# Guter Karpfensee in D gesucht...



## Baldur (19. März 2007)

Hi,


ich und zwei Kumpels wollen so im Juli-August mal eine Woche x-treme Carpfishing in Deutschland machen. Allerdings haben wir da so unsere Ansprüche:
- Der See sollte große (ab 30 Pfund) Karpfen beheimaten
- man sollte dort an den Angelplätzen oder zumindest nahe dran zelten bzw. im Auto schlafen können
- Boot (zwecks ausloten und anfüttern) sollte erlaubt sein
- Wochenkarten sollten bezahlbar sein
-....was man sich als Angler noch so wünscht!

Also, es ist auch nicht so, dass wir die größten Rabauken sind, die da Mordsaction machen, wir wollen halt mal eine Woche oder mehr durchangeln, und das ist in diesem schönen Land aufgrund teilweise hirnrissiger Regelungen nur sehr selten möglich - deswegen die Anfrage!


Vielen Dank schonmal!!!


----------



## Martin1247 (12. April 2007)

*AW: Guter Karpfensee in D gesucht...*

Moin,
ich kann Euch nur empfehlen den Bereich Müritz Plau Fischerei mal unter die Lupe zu nehmen.
Große Gewässer mit ebenso großen Carp`s.
Fische über 50 Pfund sind belegt.
Aber auch hier springen die Fische nicht von alleine in den Kescher.
Nachtangeln ist erlaubt, drei Ruten sind erlaubt, gegen einen "Regenschutz" natürlich ohne Boden gibts auch nichts zu schimpfen, Boot ist erlaubt (bis 3 PS, sonst muß es angemeldet sein). Die Entenpolizei ist echt nett in dem Bereich, solange die Angler sich gut benehmen.

Gruß:vik:


----------
******************************
Prüfe anhand des Textauszugs über die Suche nach einem Karpfensee, ob diese Aussagen zutreffen: (a) Baldur möchte mit zwei Freunden im Juli oder August eine Woche in Deutschland auf Karpfen angeln. (b) Laut Martin1247 sind im Bereich Müritz Plau höchstens zwei Ruten erlaubt. (c) Laut Martin1247 muss dort jedes Boot unabhängig von der Motorleistung angemeldet werden. Antworte bei jeder Aussage mit Ja oder Nein und zitiere die entscheidenden Worte wörtlich. Das Material steht in keinem Zusammenhang mit dem Textauszug.

### BEREITGESTELLTES MATERIAL:
******************************
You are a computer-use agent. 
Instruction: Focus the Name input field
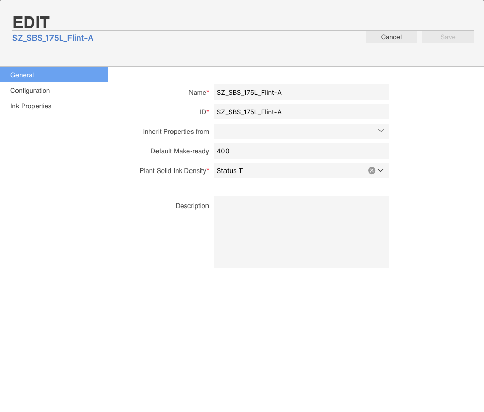click(x=302, y=92)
******************************
### ERGEBNIS:
(a) Ja: „ich und zwei Kumpels wollen so im Juli-August mal eine Woche x-treme Carpfishing in Deutschland machen“
(b) Nein: „drei Ruten sind erlaubt“
(c) Nein: „Boot ist erlaubt (bis 3 PS, sonst muß es angemeldet sein)“